- **DATA FOR THE TASK**
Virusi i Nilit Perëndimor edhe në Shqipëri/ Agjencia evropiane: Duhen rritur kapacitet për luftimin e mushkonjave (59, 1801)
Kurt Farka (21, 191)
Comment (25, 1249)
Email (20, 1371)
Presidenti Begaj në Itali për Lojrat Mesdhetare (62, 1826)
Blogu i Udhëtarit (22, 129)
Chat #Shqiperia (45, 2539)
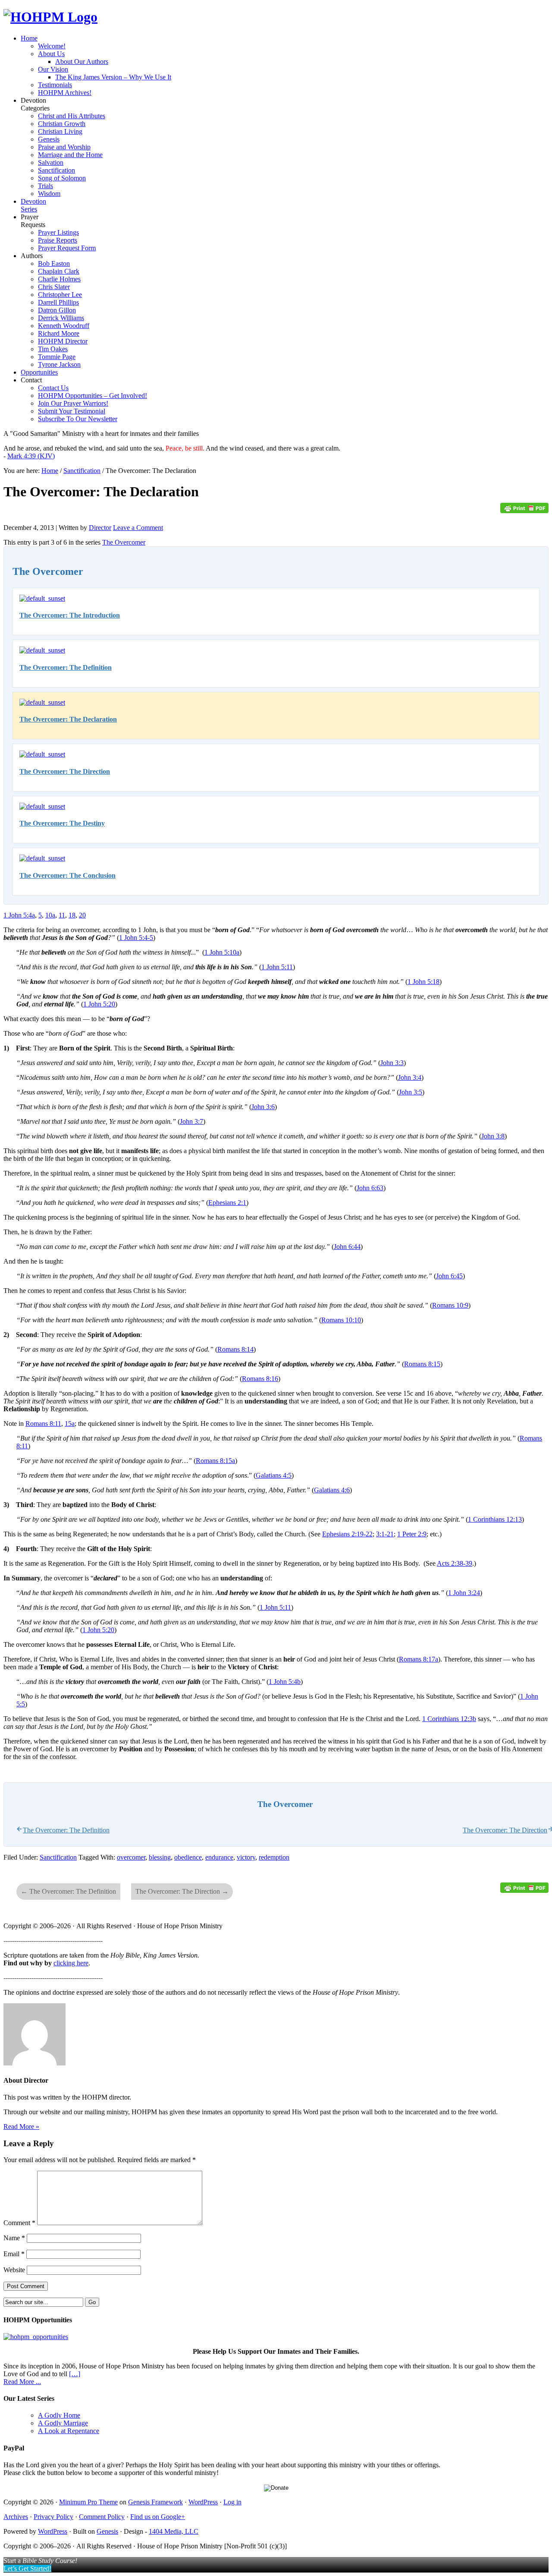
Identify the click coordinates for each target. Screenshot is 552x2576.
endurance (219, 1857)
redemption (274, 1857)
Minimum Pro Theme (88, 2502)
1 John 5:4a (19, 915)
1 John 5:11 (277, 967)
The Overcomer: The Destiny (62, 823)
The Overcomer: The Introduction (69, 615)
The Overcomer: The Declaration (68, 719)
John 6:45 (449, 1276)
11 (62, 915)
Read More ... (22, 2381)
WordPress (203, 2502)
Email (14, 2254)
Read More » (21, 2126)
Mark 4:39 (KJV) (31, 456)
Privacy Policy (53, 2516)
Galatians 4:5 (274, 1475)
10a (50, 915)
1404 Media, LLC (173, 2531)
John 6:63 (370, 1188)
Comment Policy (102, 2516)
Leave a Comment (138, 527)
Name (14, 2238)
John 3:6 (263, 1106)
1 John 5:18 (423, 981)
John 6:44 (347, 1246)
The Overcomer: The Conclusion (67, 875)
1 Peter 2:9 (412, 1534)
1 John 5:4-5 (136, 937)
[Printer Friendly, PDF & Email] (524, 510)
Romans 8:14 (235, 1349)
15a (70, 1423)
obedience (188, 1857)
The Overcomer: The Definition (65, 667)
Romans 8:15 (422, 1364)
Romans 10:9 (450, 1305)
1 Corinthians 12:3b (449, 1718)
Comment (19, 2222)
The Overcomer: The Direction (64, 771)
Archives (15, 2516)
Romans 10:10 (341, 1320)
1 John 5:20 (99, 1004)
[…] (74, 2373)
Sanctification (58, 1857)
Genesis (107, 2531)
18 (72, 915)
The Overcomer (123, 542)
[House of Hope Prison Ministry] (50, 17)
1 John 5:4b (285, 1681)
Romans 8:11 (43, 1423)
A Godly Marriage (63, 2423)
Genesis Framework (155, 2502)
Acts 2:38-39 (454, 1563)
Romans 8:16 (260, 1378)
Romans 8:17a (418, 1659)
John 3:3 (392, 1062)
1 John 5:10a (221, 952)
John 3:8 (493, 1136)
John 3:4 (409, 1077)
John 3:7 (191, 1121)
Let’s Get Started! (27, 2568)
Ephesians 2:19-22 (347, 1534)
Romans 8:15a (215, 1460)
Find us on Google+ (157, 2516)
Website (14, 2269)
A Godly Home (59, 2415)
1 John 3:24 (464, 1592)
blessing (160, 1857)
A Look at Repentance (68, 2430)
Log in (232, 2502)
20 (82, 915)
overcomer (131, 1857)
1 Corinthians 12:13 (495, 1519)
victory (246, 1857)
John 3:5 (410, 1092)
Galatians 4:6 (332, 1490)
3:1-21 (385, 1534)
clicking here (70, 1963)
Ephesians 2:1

- **EXERCISE BRIEF**
Report every line in the data that holds "Comment", copying each one.

- **COMPLETED EXERCISE**
Comment (25, 1249)
Comment Policy (102, 2516)
Leave a Comment (138, 527)
Comment (19, 2222)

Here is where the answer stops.